Wednesday, November 9, 2016

W. T. F.

                    I wanted to make this post about the loveliness of November.  I even had it half written. I wrote about how the end of daylight savings makes me happy.  I wrote about how wet, windy, dismal weather is one of my happy places.  I wrote about how November is one the Universe's grand in between times that gives solace and refreshes the spirit of a tired, busy soul.  I wanted to wax rhapsodic about how the closing in of cold weather makes us all appreciate our loved ones more and naturally draws us all closer together.   But I can't, because somehow there is a CANCER IN THE AMERICAN SOUL AND WTF IS WRONG WITH US?!?!? 
                      Why the hell did we go and elect Mussolini 2.0?!?    This isn't a conservative/liberal argument.   There were plenty of conservatives to pick from.  We could have gone with any of them.   They had experience and education and all the hard ass bonafides (defund Planned Parenthood, no to the Dream act, lower taxes, etc. ) that any right wing pundit could love.   This isn't an antiestablishment argument.   Bernie Sanders was right there in the wings allowing any person with a populist bent to Feel the Bern and stick to the man- with grace and dignity and class.   Why the hell did we go for the a-hole who is a bully and anti-female, anti-immigrant, classist, and racist, and frankly, tacky besides?  At best, he is a bullying narcissist.   Quite possibly he is in the pay of foreign goverments. Quite definitely he is a thin skinned con artist.
                       And why, dear reader, you may ask am I harping on this in a blog about raising a disabled child??  Because of this- my child is among the most vulnerable in society.   People think that the disabled are not preyed upon by so called good people, but they are . EVERY DAY.  It happens when some jerk acts like my kid doesn't need the accommodations that he refers to as"special privileges".  It happens when some supposedly respectable citizen complains that they shouldn't have to pay taxes to "take care of her" as if they don't benefit from taxes I pay every day.   It happens when some bureaucrat tells me they cannot pay for necessary medications or doctors because there is not enough money in the budget meanwhile cutting taxes AGAIN for some wealthy a-hole.  
                       Most of all, it happens when the evil starts creeping in, slowly at first, when those in charge start muttering about the "takers" in society.   When supposedly decent human beings talk about "those people who just aren't like us".  When people continually confuse obedience with morals or ethics.  Or confuse flag waving with real honest patriotism.    If it is not stopped, it ends with discrimination becoming legal.  With those in need first starved financially of needed services.  Then just starved period.  All while supposedly "good citizens" turn a blind eye and a cold heart.

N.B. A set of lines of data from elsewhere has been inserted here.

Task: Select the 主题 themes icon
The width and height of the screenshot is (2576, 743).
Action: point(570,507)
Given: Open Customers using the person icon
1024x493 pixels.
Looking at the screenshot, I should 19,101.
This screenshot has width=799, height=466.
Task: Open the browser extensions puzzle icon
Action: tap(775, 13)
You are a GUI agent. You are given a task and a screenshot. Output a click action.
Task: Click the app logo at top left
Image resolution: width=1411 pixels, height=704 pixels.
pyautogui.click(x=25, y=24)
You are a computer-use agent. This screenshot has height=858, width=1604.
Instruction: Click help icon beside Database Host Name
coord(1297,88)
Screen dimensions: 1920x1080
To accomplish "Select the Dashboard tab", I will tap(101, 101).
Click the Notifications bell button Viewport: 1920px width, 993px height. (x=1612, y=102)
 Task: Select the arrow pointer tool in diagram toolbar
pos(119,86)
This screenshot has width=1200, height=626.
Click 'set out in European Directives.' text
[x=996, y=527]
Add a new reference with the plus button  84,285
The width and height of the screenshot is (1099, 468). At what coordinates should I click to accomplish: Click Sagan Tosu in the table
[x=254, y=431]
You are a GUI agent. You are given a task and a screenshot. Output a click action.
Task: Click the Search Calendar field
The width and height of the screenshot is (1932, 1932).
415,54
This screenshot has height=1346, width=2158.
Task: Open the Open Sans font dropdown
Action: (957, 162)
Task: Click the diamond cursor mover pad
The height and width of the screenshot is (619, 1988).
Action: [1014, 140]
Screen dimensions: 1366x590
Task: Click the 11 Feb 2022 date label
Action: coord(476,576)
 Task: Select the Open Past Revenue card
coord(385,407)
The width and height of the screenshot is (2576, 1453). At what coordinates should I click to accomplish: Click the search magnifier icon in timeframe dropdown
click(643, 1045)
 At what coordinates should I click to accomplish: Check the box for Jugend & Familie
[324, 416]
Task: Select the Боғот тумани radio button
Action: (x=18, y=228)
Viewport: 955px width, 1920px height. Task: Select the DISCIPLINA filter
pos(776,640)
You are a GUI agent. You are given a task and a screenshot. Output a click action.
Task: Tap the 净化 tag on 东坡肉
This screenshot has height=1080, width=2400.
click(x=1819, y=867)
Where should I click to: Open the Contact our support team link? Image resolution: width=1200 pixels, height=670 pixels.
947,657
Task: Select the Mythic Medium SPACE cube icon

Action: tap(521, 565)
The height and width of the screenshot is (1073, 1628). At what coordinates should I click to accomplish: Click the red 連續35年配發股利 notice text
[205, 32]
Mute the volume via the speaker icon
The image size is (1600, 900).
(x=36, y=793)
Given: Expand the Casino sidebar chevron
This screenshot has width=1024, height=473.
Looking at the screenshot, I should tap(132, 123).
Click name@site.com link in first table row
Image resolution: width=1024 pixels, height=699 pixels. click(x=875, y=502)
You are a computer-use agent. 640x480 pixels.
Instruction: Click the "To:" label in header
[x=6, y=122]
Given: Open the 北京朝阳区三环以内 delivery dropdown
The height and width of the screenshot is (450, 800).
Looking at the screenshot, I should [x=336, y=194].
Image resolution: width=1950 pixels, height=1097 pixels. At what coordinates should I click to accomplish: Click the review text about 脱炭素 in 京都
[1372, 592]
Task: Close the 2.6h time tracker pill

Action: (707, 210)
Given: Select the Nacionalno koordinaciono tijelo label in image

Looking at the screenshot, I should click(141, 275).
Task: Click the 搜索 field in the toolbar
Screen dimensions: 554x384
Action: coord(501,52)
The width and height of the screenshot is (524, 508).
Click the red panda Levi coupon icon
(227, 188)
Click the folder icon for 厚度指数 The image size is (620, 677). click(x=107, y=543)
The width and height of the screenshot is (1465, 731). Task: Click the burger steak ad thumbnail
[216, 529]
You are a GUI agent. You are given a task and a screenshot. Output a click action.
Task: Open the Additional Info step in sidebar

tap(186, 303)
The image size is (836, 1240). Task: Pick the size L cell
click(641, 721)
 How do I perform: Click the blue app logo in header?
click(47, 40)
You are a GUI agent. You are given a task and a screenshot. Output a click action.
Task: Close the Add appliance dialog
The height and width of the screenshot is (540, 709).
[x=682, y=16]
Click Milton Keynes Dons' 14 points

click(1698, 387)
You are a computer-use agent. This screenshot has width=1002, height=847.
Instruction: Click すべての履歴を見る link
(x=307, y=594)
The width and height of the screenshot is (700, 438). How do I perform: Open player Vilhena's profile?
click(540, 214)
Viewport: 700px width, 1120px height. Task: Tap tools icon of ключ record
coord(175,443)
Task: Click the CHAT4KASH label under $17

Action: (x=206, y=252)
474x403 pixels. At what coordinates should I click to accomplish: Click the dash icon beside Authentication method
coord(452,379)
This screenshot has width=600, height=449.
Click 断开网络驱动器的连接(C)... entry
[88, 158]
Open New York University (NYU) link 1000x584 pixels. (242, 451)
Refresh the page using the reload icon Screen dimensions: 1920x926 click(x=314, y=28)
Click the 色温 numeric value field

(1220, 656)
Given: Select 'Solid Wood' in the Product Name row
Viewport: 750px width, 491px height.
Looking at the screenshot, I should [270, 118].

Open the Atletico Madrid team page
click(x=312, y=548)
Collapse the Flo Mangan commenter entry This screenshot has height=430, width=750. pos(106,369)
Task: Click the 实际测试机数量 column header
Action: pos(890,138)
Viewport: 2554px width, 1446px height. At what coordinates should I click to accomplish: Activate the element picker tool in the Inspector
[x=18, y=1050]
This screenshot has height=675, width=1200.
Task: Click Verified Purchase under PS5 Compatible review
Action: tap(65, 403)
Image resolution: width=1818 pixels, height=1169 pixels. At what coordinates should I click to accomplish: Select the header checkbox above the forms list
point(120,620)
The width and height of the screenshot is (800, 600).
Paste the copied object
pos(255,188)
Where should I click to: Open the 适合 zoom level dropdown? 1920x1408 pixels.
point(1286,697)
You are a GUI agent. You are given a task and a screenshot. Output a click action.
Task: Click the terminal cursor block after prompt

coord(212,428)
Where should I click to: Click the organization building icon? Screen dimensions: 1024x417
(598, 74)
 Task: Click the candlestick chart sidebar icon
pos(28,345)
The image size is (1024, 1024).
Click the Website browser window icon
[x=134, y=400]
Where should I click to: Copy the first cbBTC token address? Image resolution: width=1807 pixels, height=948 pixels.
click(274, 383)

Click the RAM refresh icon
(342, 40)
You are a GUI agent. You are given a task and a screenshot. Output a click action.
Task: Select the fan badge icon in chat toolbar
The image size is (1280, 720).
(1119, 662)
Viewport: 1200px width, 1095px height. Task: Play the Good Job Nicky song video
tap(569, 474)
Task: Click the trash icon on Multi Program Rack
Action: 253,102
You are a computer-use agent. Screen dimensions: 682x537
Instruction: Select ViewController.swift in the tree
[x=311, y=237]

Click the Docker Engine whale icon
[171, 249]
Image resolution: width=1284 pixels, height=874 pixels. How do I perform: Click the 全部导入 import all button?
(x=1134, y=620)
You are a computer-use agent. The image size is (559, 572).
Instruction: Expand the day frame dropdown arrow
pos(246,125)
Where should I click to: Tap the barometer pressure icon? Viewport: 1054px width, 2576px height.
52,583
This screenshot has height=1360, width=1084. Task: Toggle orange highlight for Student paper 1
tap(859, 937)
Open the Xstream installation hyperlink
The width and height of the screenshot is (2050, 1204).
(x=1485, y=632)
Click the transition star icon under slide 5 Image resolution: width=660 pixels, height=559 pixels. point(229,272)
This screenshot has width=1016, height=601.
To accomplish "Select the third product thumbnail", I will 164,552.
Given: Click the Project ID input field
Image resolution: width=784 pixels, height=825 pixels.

                        It may not come to this.  I hope it doesn't.  But it so easily could.  I am scared.  I am very angry.  And make no mistake.  To quote the Texas republican, "There is no honor in being a good Nazi." I am scared that not only is my child's way of life at stake. I am scared her very life could be at stake.   This is my CHILD. I will go down swinging.  The zombies are rising. I am tripping everybody.